WHAT THE TASK ASKS. Please recast the material below as a Markdown table with the columns "Row" and "Line", giving each non-blank line its own numbered row. Leave out the blank lines.
## Start
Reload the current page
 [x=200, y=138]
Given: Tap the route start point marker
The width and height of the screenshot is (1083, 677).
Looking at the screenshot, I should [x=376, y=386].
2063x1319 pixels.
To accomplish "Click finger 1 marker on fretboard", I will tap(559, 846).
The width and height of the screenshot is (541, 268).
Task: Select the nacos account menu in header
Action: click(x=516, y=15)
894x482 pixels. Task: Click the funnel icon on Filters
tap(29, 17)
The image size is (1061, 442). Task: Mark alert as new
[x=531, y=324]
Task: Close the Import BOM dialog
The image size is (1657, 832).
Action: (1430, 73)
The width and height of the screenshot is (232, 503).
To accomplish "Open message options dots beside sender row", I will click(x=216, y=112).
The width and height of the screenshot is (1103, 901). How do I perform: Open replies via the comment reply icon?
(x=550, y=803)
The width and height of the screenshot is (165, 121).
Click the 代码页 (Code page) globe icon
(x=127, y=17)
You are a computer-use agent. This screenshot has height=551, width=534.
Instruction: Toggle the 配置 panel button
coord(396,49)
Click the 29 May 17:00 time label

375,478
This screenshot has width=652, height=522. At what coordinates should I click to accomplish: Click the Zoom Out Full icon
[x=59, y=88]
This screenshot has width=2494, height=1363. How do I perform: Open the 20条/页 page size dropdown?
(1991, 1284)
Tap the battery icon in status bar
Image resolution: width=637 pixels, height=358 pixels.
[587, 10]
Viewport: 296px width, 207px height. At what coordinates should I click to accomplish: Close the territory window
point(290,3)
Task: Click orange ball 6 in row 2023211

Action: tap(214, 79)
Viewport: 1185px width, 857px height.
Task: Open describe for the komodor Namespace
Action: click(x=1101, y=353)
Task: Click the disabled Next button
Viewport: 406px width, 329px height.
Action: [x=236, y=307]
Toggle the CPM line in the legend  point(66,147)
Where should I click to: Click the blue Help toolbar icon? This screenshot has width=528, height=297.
## End
EXERCISE SOLUTION.
| Row | Line |
|---|---|
| 1 | Reload the current page |
| 2 |  [x=200, y=138] |
| 3 | Given: Tap the route start point marker |
| 4 | The width and height of the screenshot is (1083, 677). |
| 5 | Looking at the screenshot, I should [x=376, y=386]. |
| 6 | 2063x1319 pixels. |
| 7 | To accomplish "Click finger 1 marker on fretboard", I will tap(559, 846). |
| 8 | The width and height of the screenshot is (541, 268). |
| 9 | Task: Select the nacos account menu in header |
| 10 | Action: click(x=516, y=15) |
| 11 | 894x482 pixels. Task: Click the funnel icon on Filters |
| 12 | tap(29, 17) |
| 13 | The image size is (1061, 442). Task: Mark alert as new |
| 14 | [x=531, y=324] |
| 15 | Task: Close the Import BOM dialog |
| 16 | The image size is (1657, 832). |
| 17 | Action: (1430, 73) |
| 18 | The width and height of the screenshot is (232, 503). |
| 19 | To accomplish "Open message options dots beside sender row", I will click(x=216, y=112). |
| 20 | The width and height of the screenshot is (1103, 901). How do I perform: Open replies via the comment reply icon? |
| 21 | (x=550, y=803) |
| 22 | The width and height of the screenshot is (165, 121). |
| 23 | Click the 代码页 (Code page) globe icon |
| 24 | (x=127, y=17) |
| 25 | You are a computer-use agent. This screenshot has height=551, width=534. |
| 26 | Instruction: Toggle the 配置 panel button |
| 27 | coord(396,49) |
| 28 | Click the 29 May 17:00 time label |
| 29 | 375,478 |
| 30 | This screenshot has width=652, height=522. At what coordinates should I click to accomplish: Click the Zoom Out Full icon |
| 31 | [x=59, y=88] |
| 32 | This screenshot has width=2494, height=1363. How do I perform: Open the 20条/页 page size dropdown? |
| 33 | (1991, 1284) |
| 34 | Tap the battery icon in status bar |
| 35 | Image resolution: width=637 pixels, height=358 pixels. |
| 36 | [587, 10] |
| 37 | Viewport: 296px width, 207px height. At what coordinates should I click to accomplish: Close the territory window |
| 38 | point(290,3) |
| 39 | Task: Click orange ball 6 in row 2023211 |
| 40 | Action: tap(214, 79) |
| 41 | Viewport: 1185px width, 857px height. |
| 42 | Task: Open describe for the komodor Namespace |
| 43 | Action: click(x=1101, y=353) |
| 44 | Task: Click the disabled Next button |
| 45 | Viewport: 406px width, 329px height. |
| 46 | Action: [x=236, y=307] |
| 47 | Toggle the CPM line in the legend  point(66,147) |
| 48 | Where should I click to: Click the blue Help toolbar icon? This screenshot has width=528, height=297. |